### PAGE EXTRACT
***
Dr Anthony Fauci’s 2021 Covid-19 forecast for America

  • Fauci sees US gaining control over pandemic by next autumn
  • US had world’s highest Covid-19 death toll and reported cases
Agencies

The leading US infectious disease specialist, Dr Anthony Fauci foresees America achieving enough collective Covid-19 immunity through vaccinations to regain “some semblance of normality” by autumn 2021, despite early setbacks in the vaccine roll-out.

Fauci made his remarks during an online discussion of the pandemic with California Governor Gavin Newsom this week. That came as the US reported 3,900 more people had died of Covid-19, a daily record.

On Thursday, the US death toll was 345,000 out of almost 20 million infections reported since the pandemic began.

Federal health officials also admitted that the roll-out of the vaccine has been slower than expected, with just less than 2.8 million doses administered as of Wednesday, according to the Centres for Disease Control. More than 12 million doses have been distributed around the country.

Officials initially said they planned to have 20 million people vaccinated by the end of 2020.
***
Collected data:
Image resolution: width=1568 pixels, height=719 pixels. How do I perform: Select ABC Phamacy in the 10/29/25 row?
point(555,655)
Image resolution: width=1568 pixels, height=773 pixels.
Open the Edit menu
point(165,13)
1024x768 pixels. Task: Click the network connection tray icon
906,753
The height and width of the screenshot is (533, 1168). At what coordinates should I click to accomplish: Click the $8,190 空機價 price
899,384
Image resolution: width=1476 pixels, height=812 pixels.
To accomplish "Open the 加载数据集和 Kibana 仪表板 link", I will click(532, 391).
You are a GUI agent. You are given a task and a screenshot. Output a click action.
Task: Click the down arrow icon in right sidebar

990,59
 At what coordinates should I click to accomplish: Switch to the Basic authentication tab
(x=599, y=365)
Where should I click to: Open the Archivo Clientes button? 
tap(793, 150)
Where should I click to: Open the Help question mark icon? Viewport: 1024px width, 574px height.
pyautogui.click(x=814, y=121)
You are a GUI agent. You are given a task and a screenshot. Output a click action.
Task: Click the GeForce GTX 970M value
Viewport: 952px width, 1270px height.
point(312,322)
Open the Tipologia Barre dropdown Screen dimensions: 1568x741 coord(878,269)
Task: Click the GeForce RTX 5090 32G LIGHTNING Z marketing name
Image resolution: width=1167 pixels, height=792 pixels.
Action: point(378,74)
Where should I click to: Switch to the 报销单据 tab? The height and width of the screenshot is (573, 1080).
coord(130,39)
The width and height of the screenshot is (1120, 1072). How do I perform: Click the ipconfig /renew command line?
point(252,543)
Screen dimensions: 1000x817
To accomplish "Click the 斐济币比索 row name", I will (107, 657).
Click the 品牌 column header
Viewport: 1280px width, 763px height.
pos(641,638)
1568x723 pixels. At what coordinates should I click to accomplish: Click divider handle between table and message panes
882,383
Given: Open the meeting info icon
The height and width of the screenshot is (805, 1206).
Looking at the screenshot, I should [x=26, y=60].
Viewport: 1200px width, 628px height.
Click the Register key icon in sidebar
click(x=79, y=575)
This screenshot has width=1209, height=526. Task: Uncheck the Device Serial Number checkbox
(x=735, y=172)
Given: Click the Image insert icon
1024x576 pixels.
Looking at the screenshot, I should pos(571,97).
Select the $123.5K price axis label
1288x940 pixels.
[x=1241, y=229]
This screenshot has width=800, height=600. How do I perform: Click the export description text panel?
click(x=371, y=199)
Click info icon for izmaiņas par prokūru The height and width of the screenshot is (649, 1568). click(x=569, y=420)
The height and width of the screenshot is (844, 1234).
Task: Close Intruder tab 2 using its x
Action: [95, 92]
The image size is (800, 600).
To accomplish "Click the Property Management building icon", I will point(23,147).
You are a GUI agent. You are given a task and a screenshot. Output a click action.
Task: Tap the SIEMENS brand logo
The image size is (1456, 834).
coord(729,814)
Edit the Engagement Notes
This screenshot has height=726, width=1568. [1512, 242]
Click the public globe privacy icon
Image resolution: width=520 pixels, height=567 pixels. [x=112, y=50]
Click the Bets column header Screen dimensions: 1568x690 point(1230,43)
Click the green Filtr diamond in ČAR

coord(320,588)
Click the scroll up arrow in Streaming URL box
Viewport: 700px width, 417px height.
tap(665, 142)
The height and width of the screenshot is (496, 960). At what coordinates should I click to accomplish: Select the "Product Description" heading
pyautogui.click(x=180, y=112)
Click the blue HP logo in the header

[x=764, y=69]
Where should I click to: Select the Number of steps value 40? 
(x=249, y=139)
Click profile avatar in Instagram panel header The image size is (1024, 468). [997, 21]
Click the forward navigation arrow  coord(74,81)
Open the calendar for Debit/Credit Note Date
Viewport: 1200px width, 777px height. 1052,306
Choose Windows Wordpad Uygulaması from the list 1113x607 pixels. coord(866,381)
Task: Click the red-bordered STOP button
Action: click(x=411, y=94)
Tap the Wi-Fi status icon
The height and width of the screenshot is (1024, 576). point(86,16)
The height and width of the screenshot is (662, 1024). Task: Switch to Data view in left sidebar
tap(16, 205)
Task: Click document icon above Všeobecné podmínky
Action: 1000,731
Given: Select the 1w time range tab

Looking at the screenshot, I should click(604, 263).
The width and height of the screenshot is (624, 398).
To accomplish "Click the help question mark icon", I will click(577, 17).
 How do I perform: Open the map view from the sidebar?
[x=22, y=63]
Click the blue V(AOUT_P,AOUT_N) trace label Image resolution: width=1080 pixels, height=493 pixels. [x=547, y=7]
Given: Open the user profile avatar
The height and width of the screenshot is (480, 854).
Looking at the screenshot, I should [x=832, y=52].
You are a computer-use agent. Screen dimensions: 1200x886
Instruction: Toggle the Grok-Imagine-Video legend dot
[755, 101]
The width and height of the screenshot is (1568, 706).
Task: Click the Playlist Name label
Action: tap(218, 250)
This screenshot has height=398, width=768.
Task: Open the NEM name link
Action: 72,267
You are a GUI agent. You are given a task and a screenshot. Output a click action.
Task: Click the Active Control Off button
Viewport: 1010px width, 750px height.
***
### TO DO
How would you render this sentence from the article on Fauci's Covid-19 forecast in Spanish: "Officials initially said they planned to have 20 million people vaccinated by the end of 2020."? Nothing here depends on the entries.

### YOUR SOLUTION
Inicialmente, los funcionarios dijeron que planeaban tener a 20 millones de personas vacunadas para finales de 2020.